Prokofiev: Symphonies nos. 1 & 5 | Challenge Classics CC72732

Prokofiev: Symphonies nos. 1 & 5

Label: Challenge Classics

Cat No: CC72732

Format: Hybrid SACD

Number of Discs: 1

Genre: Orchestral

Release Date: 26th May 2017

Contents

Artists

Netherlands Radio Philharmonic Orchestra

Conductor

James Gaffigan

Works

Prokofiev, Sergei

Symphony no.1 in D major, op.25 'Classical'
Symphony no.5 in B flat major, op.100

Artists

Netherlands Radio Philharmonic Orchestra

Conductor

James Gaffigan

About

Third (and last but one) instalment in James Gaffigan/Netherlands Radio Philharmonic Orchestra's ongoing series of Prokofiev's complete symphonies.

Nos. 1 and 5 are surely the most famous and beloved of Prokofiev's symphonies. They were written in a time-span of 27 years (the former in France, the latter in Soviet Union) and they display two much different faces of the composer's musical personality.

The image Sergei Prokofiev seems to project, particularly when it comes to the music he wrote while living in the West from 1914 to 1935, is one of a joker and an agitator, yet a classical composer at the core. This double identity can be heard even in his earliest works, mostly for piano, written before 1914, and was sealed with his ‘Classical’ Symphony in 1917. The subtitle is the composer’s own. Indeed, Prokofiev stated, ‘I wanted to write a symphony that Haydn or Mozart would have written had they lived in the twentieth century.’

Prokofiev wrote the Symphony No.5 in the Soviet Union in 1944, when the Nazis were increasingly losing ground but had certainly not yet been defeated. Although the symphony lacks a programme per se, it is undeniably a depiction of war and victory. Heroism is always tinged with the tragedy inherent in war (and vice versa), and the grand gesture is both sincere and theatrical.

The Netherlands Radio Philharmonic Orchestra (RFO), founded in 1945, is an essential link in the Dutch music life. The RFO performs symphonic concerts and operas in concert, as well as many world- and Netherlands premieres.
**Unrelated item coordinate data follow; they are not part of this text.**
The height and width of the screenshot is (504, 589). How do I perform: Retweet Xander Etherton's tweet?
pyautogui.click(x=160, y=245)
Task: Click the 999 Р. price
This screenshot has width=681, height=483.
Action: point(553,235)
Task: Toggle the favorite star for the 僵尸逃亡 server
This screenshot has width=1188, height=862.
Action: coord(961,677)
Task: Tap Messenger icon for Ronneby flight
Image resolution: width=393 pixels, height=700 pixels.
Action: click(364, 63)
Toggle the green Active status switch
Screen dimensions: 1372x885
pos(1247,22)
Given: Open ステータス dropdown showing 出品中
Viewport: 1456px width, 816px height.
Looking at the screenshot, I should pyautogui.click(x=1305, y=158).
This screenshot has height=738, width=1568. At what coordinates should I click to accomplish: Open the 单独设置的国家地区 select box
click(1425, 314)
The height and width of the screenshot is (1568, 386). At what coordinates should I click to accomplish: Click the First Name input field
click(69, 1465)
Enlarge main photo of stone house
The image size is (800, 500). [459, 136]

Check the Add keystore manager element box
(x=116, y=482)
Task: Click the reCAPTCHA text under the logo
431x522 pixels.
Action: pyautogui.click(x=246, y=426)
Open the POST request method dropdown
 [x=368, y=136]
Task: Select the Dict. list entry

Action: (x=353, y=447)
Markus Stenz was appointed chief conductor in 2012, after predecessor as Bernard Haitink, Jean Fournet, Willem van Otterloo, Hans Vonk, Edo de Waart and Jaap van Zweden. The RFO has worked with internationally highly regarded conductors such as Leopold Stokowski, Kirill Kondrashin, Antal Doráti, Charles Dutoit, Michael Tilson Thomas, Gennady Rozhdestvensky, Mariss Jansons, Peter Eötvös, Vladimir Jurowski and Valery Gergiev. The American conductor James Gaffigan is principal guest conductor since the season 2011-2012. Bernard Haitink has connected his name to the RFO as patron.

The RFO has build an extensive CD catalogue, with works by contemporary composers such as Jonathan Harvey, Klas Torstensson, James MacMillan and Jan van Vlijmen, the recording of Wagner's Parsifal, Lohengrin, Die Meistersinger von Nürnberg. Complete symphonies of Bruckner, Rachmaninow, Shostakovich and Hartmann have been released in recent years.

The Netherlands Radio Philharmonic Orchestra and the Netherlands Radio Choir will be awarded the Concertgebouw prize of 2017.